OH SEIGNEUR PINCEZ MOI JE SUIS EN TRAIN D’OBSERVER, QUE DIS-JE, D’ADMIRER UN AURORE BOREALE ?!!

Voilà donc la Clarisse qui saute dans tous les sens, aux bords de la crise de nerfs car un de ses plus vieux rêves est en train de se réaliser. Quelle vie ! Il est clair que j’aurais fondu en larmes devant cette extraordinarité si seulement je n’avais pas bu autant de vin au préalable !

La nuit qui s’en est suivie a été la meilleure depuis que je suis arrivée sur le continent.
La journée du lendemain s’est déroulée à peu près de la même manière : bonne humeur et bonne nourriture au rendez-vous et, pour changer de la veille, j’ai passé ma matinée en solo pour me donner la chance de réfléchir et peut-être de produire quelque chose. Pas besoin de me pencher dessus trois heures ou même d’imaginer l’angoisse de la page blanche car les mots m’ont fait m’arrêter alors que je marchais sur le sable humide. Ils venaient et embourbaient mon esprit tellement vite que j’ai dû m’asseoir pour les écrire sur mon carnet de voyage. En respirant le grand air, j’ai oublié le stress de Montréal et son emprise sur ma vie, j’ai oublié le bruit sourd de la ville pour me pencher sur le silence (qui n’en est pas un) de la nature sauvage, j’ai mis de côté tous les éléments problématiques de ma courte existence qui me paraissent insurmontables. Tout s’est évaporé et j’ai pris le temps, vous savez, celui qui me manquait tant, le temps de me recentrer, de penser à moi, à ma vie, à mon voyage ; le passé ou le futur n’ont pas fait irruption dans ce moment de calme intense car la seule chose que j’avais en tête concernait l’instant présent et ce que je percevais. Les bruits, la douceur du soleil sur mes joues, le picotement de mes yeux au contact de l’air salin, la splendeur de l’immensité : tout cela a contribué à créer cette sensation intense de plénitude en mon âme. J'ai essayé de voir les choses sous un autre angle; couchée en fœtus sur la roche nue, j'ai observé l'horizon, qui, dans cette position avait une perspective tout à fait différente: le ciel en bas, la mer en haut, les nuages vaporeux entre deux... c'était bon de ne pas respecter les règles, et de voir le monde d'un œil nouveau.

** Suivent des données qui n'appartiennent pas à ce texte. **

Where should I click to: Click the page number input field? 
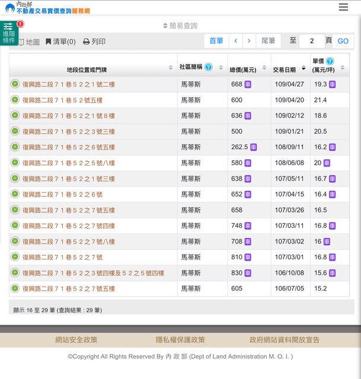click(311, 41)
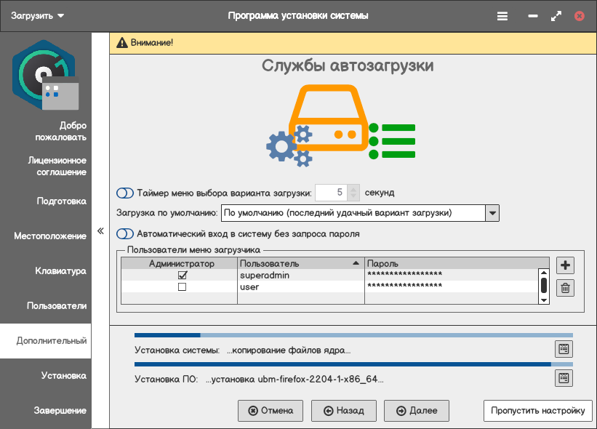Viewport: 597px width, 429px height.
Task: Sort table by Пользователь column header
Action: click(300, 263)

Depuis mon arrivée j’ai été incapable de me sentir bien car je ne me sentais pas tout à fait moi-même, car, dans ce nouveau monde je me sentais vide. L’inconnu était devenu vide de sens, et ma propre vie avait pris la même tournure. Durant ce premier mois, dont j’aimerais me souvenir comme celui de l’adaptation, j’ai perdu de vue la Clarisse que je connaissais, celle que j’aimais être, et celle qui voyait l’existence comme un verre à moitié plein. J’avais perdu ma plénitude, ainsi que ma plussoyance, pour ne pas citer Lewis Caroll. L’Ile Verte m’a rendu tout ça ; j’ai pris le temps de me retrouver seule, et de me repenser ; de relativiser aussi et j’ai essayé de voir les choses sous un angle nouveau. Mon Dieu que ce voyage a été significatif, mon Dieu qu’il a été bénéfique.
C’est dans des moments comme celui-ci que je me rends compte que je ne suis pas une citadine dans l’âme ; j’ai beau trouver la vie pratique dans beaucoup d’aspects, mais il m’est nécessaire, à un moment où un autre, de retrouver le calme de la campagne et de la nature pour me permettre de voir plus clair. Heureusement ici, je suis servie !

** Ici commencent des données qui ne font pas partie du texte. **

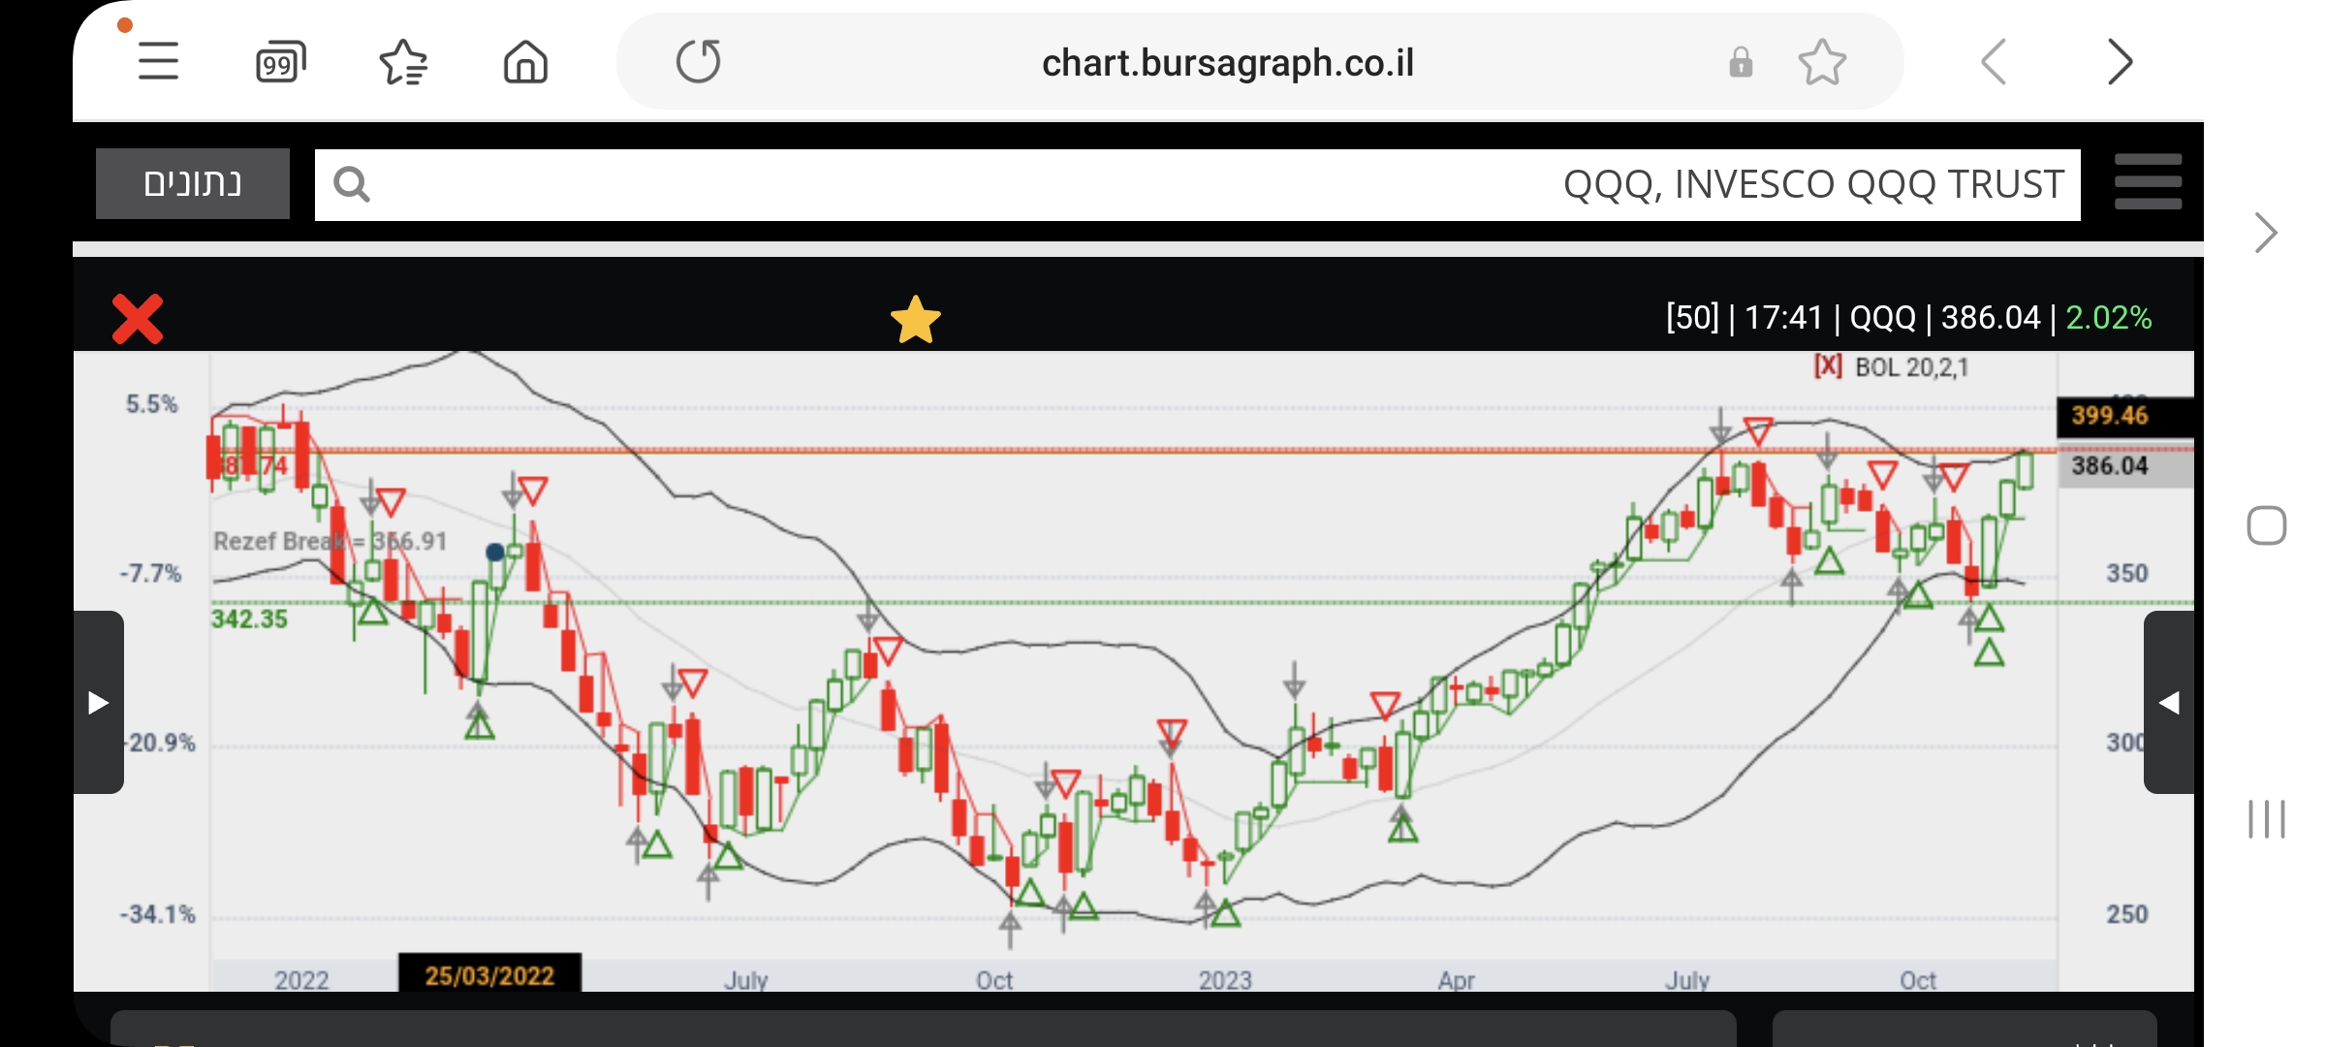Bookmark this page with address bar star
The height and width of the screenshot is (1047, 2326).
tap(1821, 63)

 Me voilà aujourd'hui, bel et bien de retour sur l'autre île, celle de Montréal, revenue à moi-même, en pleine forme, le cœur léger et l'esprit rempli de souvenirs colorés.

Bons baisers d'automne, prenez soin de vous et n'oubliez pas:

KEEP SMILING :)

Clarisse.

2 commentaires :

  1. Superbes photos!
    Petite correction : les apparences sont trompeuses et l'Ile Verte n'est pas plus au nord que la France et l'Europe. La ville de Québec en elle-meme étant à la même latitude que Bordeaux, l'Ile Verte est un peu plus au Sud que Paris. L'impression de luminosité vient probablement de la réflexion sur le fleuve ainsi que de l'absence de pollution lumineuse la nuit.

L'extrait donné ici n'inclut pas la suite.